50代の不眠問題:疲労と内省が引き起こすメカニズムと東洋医学的アプローチ

仕事での責任が増し、日々の予期せぬ出来事や調整に追われる50代にとって、十分な休息は不可欠です。しかし、疲労困憊しているにもかかわらず、床に就いても思考が止まらず、気づけば夜明けを迎えているという睡眠に関する悩みは少なくありません。この記事では、国際中医専門員の志村幸枝氏が、中国伝統医学の視点から、心身の不調の兆候を読み解き、不眠に悩む人々の問題に光を当てます。
54歳の男性中学校教師を例に挙げ、彼の抱える「疲れているのに眠れない」という訴えは、多くの50代が共感するものです。志村氏は、こうした状況が「考えすぎや心配事」によって引き起こされる典型的なパターンだと指摘します。若い頃は数日で回復できた不眠も、50代になると自然に解消されにくくなる傾向にあると説明しています。
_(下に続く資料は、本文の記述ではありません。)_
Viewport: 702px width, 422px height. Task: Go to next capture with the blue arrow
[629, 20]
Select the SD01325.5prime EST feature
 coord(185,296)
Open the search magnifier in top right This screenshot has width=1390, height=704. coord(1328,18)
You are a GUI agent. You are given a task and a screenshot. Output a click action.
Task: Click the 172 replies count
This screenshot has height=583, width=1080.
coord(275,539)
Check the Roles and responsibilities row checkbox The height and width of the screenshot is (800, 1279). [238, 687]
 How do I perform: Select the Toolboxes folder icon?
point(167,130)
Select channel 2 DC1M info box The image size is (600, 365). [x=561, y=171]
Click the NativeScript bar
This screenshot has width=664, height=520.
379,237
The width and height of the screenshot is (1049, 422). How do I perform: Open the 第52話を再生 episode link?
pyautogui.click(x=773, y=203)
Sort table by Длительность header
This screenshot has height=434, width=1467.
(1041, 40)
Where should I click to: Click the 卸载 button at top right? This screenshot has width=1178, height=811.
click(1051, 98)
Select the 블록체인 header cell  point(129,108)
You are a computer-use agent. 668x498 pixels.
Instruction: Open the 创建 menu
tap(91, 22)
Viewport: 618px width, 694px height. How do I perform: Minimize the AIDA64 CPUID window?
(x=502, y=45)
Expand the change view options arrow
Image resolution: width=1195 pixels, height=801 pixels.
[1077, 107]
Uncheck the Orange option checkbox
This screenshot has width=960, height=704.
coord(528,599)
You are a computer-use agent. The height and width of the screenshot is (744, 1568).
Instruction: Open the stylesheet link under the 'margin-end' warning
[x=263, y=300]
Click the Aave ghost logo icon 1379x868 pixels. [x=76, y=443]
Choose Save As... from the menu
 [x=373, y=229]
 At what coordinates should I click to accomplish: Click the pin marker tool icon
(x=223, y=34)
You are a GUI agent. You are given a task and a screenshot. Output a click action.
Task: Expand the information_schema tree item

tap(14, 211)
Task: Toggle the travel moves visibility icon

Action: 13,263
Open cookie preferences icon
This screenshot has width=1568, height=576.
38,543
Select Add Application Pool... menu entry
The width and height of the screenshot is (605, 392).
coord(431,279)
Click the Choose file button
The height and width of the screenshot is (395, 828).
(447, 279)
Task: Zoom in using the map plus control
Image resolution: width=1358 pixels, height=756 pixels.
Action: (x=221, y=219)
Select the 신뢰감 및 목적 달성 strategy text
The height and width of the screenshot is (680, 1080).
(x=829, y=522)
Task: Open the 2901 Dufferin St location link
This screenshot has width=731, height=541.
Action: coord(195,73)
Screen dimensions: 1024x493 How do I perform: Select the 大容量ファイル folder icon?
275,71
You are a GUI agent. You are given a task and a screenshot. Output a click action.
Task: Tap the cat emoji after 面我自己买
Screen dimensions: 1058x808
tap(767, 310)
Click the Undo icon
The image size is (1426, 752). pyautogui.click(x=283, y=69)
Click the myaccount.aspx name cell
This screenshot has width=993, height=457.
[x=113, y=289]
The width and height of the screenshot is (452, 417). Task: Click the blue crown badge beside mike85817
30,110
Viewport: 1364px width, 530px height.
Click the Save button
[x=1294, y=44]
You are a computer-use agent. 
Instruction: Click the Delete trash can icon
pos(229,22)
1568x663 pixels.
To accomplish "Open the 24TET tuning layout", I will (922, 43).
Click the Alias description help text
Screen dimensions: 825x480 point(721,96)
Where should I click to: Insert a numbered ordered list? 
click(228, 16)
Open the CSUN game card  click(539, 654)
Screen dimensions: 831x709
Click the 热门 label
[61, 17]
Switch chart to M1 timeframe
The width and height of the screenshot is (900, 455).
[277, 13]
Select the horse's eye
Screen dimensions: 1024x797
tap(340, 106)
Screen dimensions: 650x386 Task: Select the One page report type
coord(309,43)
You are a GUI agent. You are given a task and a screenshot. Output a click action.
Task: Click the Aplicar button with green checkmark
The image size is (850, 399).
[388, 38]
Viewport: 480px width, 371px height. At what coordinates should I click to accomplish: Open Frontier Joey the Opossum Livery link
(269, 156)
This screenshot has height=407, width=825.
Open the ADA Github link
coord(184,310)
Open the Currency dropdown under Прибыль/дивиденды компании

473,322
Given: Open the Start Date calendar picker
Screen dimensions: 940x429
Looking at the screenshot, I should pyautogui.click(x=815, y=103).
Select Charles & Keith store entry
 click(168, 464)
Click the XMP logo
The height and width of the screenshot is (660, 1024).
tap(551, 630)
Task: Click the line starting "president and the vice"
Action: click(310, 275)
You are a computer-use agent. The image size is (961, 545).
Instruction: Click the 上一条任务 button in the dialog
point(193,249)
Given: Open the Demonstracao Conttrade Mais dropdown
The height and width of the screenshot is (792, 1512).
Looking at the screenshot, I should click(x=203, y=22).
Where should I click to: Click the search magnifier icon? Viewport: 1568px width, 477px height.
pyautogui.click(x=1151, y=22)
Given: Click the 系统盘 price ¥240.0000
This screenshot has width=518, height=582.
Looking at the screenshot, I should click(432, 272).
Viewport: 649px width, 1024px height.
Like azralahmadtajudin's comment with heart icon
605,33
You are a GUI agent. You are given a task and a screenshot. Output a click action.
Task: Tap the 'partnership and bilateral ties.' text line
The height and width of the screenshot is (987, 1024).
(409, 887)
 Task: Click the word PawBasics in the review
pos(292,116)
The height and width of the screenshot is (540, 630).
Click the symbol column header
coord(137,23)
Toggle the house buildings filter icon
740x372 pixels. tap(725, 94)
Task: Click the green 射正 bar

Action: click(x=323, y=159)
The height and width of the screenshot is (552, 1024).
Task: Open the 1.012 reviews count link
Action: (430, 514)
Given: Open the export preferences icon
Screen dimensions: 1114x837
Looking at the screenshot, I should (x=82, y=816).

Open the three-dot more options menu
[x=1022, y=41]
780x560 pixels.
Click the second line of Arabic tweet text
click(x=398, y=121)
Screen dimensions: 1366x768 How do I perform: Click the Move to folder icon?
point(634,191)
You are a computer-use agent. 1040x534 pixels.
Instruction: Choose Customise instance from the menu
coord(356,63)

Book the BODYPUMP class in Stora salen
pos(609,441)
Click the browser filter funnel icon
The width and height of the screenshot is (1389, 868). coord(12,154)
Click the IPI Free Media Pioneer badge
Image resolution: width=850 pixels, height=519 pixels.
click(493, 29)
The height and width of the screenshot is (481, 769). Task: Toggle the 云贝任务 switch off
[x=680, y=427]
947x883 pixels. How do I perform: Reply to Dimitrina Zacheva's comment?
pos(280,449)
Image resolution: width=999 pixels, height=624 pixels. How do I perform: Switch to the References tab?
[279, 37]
志村氏によれば、50代の不眠の主な原因は二つ挙げられます。一つは加齢に伴う「腎」の機能低下です。東洋医学において「腎」は生命エネルギーの源とされ、その衰えは体の潤い、つまり「冷却水」の不足を招きます。これにより、日中の活動で生じた熱や興奮が鎮まりにくくなり、不眠につながるのです。口の渇き、体のほてり、寝汗などは「腎」の消耗と冷却水不足のサインとされています。
もう一つの原因は「心脾」の疲弊です。忙しい50代男性に多く見られるこの状態は、生命エネルギーである「気血」の巡りが悪くなり、脳に過度な負担がかかることで発生します。周囲に気を使い、常に思考を巡らせる人に特に顕著です。健やかな精神活動と質の良い睡眠のためには、胃腸が食べたものから十分な栄養を吸収し、「気血」を全身に巡らせることが重要です。しかし、過度なストレスや思い悩みは胃腸を弱らせ、「気血」不足を招きます。この状態は「心脾両虚」と呼ばれ、眠りの浅さ、物忘れ、集中力の低下、食欲不振、不安感といった様々な不調を引き起こします。夜中の内省が止まらないのも、「気血」のバランスが崩れている兆候であると志村氏は語ります。
現代社会における50代の不眠は、単なる疲れだけでなく、東洋医学的な視点から見ると、体内のエネルギーバランスの乱れや臓器の機能低下が深く関わっていることが分かります。この年齢層特有の心身の変化を理解し、適切なケアを施すことで、質の高い睡眠を取り戻し、より健康的な生活を送るための道筋が見えてくるでしょう。